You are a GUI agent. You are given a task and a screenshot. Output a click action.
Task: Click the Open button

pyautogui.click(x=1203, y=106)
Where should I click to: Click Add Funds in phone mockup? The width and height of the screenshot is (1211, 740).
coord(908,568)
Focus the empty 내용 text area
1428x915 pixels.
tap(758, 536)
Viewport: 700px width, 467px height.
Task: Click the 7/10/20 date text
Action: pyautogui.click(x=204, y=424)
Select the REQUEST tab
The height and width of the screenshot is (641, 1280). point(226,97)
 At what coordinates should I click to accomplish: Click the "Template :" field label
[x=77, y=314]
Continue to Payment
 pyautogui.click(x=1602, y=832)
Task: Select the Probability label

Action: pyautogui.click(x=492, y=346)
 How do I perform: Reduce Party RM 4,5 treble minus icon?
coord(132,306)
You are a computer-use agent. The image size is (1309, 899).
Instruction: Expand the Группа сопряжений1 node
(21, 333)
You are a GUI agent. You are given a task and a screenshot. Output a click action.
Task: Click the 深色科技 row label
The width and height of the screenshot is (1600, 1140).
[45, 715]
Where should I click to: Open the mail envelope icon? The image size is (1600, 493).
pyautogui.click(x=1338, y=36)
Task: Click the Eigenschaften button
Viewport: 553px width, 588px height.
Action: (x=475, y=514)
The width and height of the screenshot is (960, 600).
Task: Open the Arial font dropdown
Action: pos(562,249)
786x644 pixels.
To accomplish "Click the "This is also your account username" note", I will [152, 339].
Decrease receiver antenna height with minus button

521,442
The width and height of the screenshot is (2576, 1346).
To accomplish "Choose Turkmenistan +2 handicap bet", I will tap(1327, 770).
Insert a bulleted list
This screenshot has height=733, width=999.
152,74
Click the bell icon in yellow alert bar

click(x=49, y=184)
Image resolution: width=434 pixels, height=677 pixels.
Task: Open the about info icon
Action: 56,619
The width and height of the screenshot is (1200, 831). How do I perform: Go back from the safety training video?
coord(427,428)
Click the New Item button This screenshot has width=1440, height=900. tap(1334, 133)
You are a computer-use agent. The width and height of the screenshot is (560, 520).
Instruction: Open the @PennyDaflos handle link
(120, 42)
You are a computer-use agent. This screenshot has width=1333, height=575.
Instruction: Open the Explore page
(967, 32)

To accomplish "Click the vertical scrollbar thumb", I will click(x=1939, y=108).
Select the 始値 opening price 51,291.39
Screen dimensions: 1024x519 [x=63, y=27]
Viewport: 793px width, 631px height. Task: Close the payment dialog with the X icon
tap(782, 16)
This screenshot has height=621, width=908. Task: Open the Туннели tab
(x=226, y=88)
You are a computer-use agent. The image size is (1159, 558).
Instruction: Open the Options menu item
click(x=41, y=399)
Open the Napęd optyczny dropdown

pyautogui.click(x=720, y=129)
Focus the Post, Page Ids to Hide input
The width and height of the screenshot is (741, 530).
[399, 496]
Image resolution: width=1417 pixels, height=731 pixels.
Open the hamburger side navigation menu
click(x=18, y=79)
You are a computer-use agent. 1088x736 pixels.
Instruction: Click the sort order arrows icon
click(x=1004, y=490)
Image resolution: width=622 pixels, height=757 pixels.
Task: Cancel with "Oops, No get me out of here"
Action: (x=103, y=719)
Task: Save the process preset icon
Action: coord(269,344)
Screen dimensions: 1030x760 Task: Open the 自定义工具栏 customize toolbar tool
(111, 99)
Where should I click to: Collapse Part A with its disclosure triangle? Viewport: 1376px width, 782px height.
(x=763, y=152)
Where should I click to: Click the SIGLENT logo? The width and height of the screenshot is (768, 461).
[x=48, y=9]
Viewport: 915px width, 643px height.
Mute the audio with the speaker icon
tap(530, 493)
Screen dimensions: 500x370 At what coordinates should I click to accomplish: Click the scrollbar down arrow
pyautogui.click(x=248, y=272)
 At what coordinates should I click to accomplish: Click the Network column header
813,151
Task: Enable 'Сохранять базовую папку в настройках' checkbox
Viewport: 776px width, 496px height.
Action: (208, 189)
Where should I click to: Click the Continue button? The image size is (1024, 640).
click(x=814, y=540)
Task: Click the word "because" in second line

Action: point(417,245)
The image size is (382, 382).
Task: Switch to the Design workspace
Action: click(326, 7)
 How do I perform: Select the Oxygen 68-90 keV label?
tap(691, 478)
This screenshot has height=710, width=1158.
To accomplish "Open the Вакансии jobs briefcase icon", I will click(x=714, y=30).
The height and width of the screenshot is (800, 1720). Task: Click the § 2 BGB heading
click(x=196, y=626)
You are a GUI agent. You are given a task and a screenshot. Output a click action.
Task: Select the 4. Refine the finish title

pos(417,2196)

________

Where a line of the data includes the string "agent", list that line.

You are a GUI agent. You are given a task and a screenshot. Output a click action.
You are a computer-use agent. The image size is (1309, 899).
You are a GUI agent. You are given a task and a screenshot. Output a click action.
You are a computer-use agent. The width and height of the screenshot is (560, 520).
You are a computer-use agent. This screenshot has width=1333, height=575.
You are a computer-use agent. The image size is (1159, 558).
You are a computer-use agent. 1088x736 pixels.
You are a GUI agent. You are given a task and a screenshot. Output a click action.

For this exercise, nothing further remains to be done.